### Data for this task

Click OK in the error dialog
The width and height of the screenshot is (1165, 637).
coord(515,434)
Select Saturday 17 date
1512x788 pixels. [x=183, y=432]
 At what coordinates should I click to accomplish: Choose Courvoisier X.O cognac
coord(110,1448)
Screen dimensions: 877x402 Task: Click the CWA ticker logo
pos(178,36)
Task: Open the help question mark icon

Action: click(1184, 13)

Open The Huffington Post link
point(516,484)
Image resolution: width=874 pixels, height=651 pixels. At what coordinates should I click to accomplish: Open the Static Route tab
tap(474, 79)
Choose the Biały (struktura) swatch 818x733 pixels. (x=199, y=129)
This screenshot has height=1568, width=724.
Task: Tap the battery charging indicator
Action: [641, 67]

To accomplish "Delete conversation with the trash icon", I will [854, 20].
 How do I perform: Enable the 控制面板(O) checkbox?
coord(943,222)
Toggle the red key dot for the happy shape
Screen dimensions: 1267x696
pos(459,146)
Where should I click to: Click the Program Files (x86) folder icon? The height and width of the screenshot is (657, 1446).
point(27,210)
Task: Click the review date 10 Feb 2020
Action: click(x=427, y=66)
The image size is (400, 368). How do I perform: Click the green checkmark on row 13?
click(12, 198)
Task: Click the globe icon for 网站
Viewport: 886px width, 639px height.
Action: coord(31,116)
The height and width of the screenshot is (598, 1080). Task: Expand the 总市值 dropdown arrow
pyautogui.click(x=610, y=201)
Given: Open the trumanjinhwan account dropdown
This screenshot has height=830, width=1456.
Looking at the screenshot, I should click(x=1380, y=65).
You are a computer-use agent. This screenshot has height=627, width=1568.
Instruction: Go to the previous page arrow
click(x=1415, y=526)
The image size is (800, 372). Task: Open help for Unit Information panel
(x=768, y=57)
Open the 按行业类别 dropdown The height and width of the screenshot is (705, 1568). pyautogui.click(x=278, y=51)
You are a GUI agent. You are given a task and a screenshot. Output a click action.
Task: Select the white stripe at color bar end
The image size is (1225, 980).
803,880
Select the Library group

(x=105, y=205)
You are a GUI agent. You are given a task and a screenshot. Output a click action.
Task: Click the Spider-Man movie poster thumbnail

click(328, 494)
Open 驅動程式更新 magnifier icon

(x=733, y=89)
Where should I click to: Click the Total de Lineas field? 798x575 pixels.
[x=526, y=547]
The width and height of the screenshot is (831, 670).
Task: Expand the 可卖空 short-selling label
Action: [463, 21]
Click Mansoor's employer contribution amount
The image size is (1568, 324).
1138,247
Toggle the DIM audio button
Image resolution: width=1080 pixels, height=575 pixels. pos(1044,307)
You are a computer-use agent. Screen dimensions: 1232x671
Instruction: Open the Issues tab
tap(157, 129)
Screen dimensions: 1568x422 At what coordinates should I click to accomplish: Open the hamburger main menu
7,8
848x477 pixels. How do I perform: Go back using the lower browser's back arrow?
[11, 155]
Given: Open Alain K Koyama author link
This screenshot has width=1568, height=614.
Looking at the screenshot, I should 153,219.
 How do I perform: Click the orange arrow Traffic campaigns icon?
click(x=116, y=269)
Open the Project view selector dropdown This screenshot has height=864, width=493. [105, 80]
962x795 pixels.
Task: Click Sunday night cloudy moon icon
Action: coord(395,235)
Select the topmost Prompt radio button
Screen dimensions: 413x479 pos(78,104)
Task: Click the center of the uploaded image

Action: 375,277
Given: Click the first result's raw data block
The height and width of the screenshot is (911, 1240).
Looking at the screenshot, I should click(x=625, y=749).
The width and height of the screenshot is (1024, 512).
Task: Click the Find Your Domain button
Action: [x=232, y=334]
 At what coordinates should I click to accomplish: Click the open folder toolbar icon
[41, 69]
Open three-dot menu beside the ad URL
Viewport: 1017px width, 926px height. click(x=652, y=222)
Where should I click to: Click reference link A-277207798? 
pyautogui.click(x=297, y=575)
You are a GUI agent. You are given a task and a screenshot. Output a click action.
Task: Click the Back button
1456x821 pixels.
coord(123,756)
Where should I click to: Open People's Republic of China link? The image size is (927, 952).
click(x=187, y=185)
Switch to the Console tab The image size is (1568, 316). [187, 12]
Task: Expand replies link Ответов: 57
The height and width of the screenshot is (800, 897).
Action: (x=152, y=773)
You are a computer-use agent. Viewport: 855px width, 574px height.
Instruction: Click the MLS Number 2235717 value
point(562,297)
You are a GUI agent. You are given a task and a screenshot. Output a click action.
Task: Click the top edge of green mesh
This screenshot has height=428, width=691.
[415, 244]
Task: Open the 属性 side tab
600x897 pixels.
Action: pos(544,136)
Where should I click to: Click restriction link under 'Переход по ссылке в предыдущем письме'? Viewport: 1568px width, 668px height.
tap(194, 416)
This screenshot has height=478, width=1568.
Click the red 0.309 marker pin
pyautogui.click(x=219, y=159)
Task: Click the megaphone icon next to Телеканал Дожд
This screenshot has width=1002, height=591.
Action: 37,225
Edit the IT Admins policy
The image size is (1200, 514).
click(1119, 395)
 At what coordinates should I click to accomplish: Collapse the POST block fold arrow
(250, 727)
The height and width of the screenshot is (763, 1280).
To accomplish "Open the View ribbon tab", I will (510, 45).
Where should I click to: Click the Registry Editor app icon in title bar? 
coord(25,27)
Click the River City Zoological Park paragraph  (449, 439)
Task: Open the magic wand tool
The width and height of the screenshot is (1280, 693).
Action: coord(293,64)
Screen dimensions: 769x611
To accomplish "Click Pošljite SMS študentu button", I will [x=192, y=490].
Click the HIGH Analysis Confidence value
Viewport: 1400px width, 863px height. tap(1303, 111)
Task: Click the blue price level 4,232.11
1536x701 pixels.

### Your task
Retype all of the entries. Keep each one exactly as written.

### Answer space
Click OK in the error dialog
The width and height of the screenshot is (1165, 637).
coord(515,434)
Select Saturday 17 date
1512x788 pixels. [x=183, y=432]
 At what coordinates should I click to accomplish: Choose Courvoisier X.O cognac
coord(110,1448)
Screen dimensions: 877x402 Task: Click the CWA ticker logo
pos(178,36)
Task: Open the help question mark icon

Action: click(1184, 13)

Open The Huffington Post link
point(516,484)
Image resolution: width=874 pixels, height=651 pixels. At what coordinates should I click to accomplish: Open the Static Route tab
tap(474, 79)
Choose the Biały (struktura) swatch 818x733 pixels. (x=199, y=129)
This screenshot has height=1568, width=724.
Task: Tap the battery charging indicator
Action: [641, 67]

To accomplish "Delete conversation with the trash icon", I will [854, 20].
 How do I perform: Enable the 控制面板(O) checkbox?
coord(943,222)
Toggle the red key dot for the happy shape
Screen dimensions: 1267x696
pos(459,146)
Where should I click to: Click the Program Files (x86) folder icon? The height and width of the screenshot is (657, 1446).
point(27,210)
Task: Click the review date 10 Feb 2020
Action: click(x=427, y=66)
The image size is (400, 368). How do I perform: Click the green checkmark on row 13?
click(12, 198)
Task: Click the globe icon for 网站
Viewport: 886px width, 639px height.
Action: coord(31,116)
The height and width of the screenshot is (598, 1080). Task: Expand the 总市值 dropdown arrow
pyautogui.click(x=610, y=201)
Given: Open the trumanjinhwan account dropdown
This screenshot has height=830, width=1456.
Looking at the screenshot, I should click(x=1380, y=65).
You are a computer-use agent. This screenshot has height=627, width=1568.
Instruction: Go to the previous page arrow
click(x=1415, y=526)
The image size is (800, 372). Task: Open help for Unit Information panel
(x=768, y=57)
Open the 按行业类别 dropdown The height and width of the screenshot is (705, 1568). pyautogui.click(x=278, y=51)
You are a GUI agent. You are given a task and a screenshot. Output a click action.
Task: Select the white stripe at color bar end
The image size is (1225, 980).
803,880
Select the Library group

(x=105, y=205)
You are a GUI agent. You are given a task and a screenshot. Output a click action.
Task: Click the Spider-Man movie poster thumbnail

click(328, 494)
Open 驅動程式更新 magnifier icon

(x=733, y=89)
Where should I click to: Click the Total de Lineas field? 798x575 pixels.
[x=526, y=547]
The width and height of the screenshot is (831, 670).
Task: Expand the 可卖空 short-selling label
Action: [463, 21]
Click Mansoor's employer contribution amount
The image size is (1568, 324).
1138,247
Toggle the DIM audio button
Image resolution: width=1080 pixels, height=575 pixels. pos(1044,307)
You are a computer-use agent. Screen dimensions: 1232x671
Instruction: Open the Issues tab
tap(157, 129)
Screen dimensions: 1568x422 At what coordinates should I click to accomplish: Open the hamburger main menu
7,8
848x477 pixels. How do I perform: Go back using the lower browser's back arrow?
[11, 155]
Given: Open Alain K Koyama author link
This screenshot has width=1568, height=614.
Looking at the screenshot, I should 153,219.
 How do I perform: Click the orange arrow Traffic campaigns icon?
click(x=116, y=269)
Open the Project view selector dropdown This screenshot has height=864, width=493. [105, 80]
962x795 pixels.
Task: Click Sunday night cloudy moon icon
Action: coord(395,235)
Select the topmost Prompt radio button
Screen dimensions: 413x479 pos(78,104)
Task: Click the center of the uploaded image

Action: 375,277
Given: Click the first result's raw data block
The height and width of the screenshot is (911, 1240).
Looking at the screenshot, I should click(x=625, y=749).
The width and height of the screenshot is (1024, 512).
Task: Click the Find Your Domain button
Action: [x=232, y=334]
 At what coordinates should I click to accomplish: Click the open folder toolbar icon
[41, 69]
Open three-dot menu beside the ad URL
Viewport: 1017px width, 926px height. click(x=652, y=222)
Where should I click to: Click reference link A-277207798? 
pyautogui.click(x=297, y=575)
You are a GUI agent. You are given a task and a screenshot. Output a click action.
Task: Click the Back button
1456x821 pixels.
coord(123,756)
Where should I click to: Open People's Republic of China link? The image size is (927, 952).
click(x=187, y=185)
Switch to the Console tab The image size is (1568, 316). [187, 12]
Task: Expand replies link Ответов: 57
The height and width of the screenshot is (800, 897).
Action: (x=152, y=773)
You are a computer-use agent. Viewport: 855px width, 574px height.
Instruction: Click the MLS Number 2235717 value
point(562,297)
You are a GUI agent. You are given a task and a screenshot. Output a click action.
Task: Click the top edge of green mesh
This screenshot has height=428, width=691.
[415, 244]
Task: Open the 属性 side tab
600x897 pixels.
Action: pos(544,136)
Where should I click to: Click restriction link under 'Переход по ссылке в предыдущем письме'? Viewport: 1568px width, 668px height.
tap(194, 416)
This screenshot has height=478, width=1568.
Click the red 0.309 marker pin
pyautogui.click(x=219, y=159)
Task: Click the megaphone icon next to Телеканал Дожд
This screenshot has width=1002, height=591.
Action: 37,225
Edit the IT Admins policy
The image size is (1200, 514).
click(1119, 395)
 At what coordinates should I click to accomplish: Collapse the POST block fold arrow
(250, 727)
The height and width of the screenshot is (763, 1280).
To accomplish "Open the View ribbon tab", I will (510, 45).
Where should I click to: Click the Registry Editor app icon in title bar? 
coord(25,27)
Click the River City Zoological Park paragraph  (449, 439)
Task: Open the magic wand tool
The width and height of the screenshot is (1280, 693).
Action: coord(293,64)
Screen dimensions: 769x611
To accomplish "Click Pošljite SMS študentu button", I will [x=192, y=490].
Click the HIGH Analysis Confidence value
Viewport: 1400px width, 863px height. tap(1303, 111)
Task: Click the blue price level 4,232.11
1536x701 pixels.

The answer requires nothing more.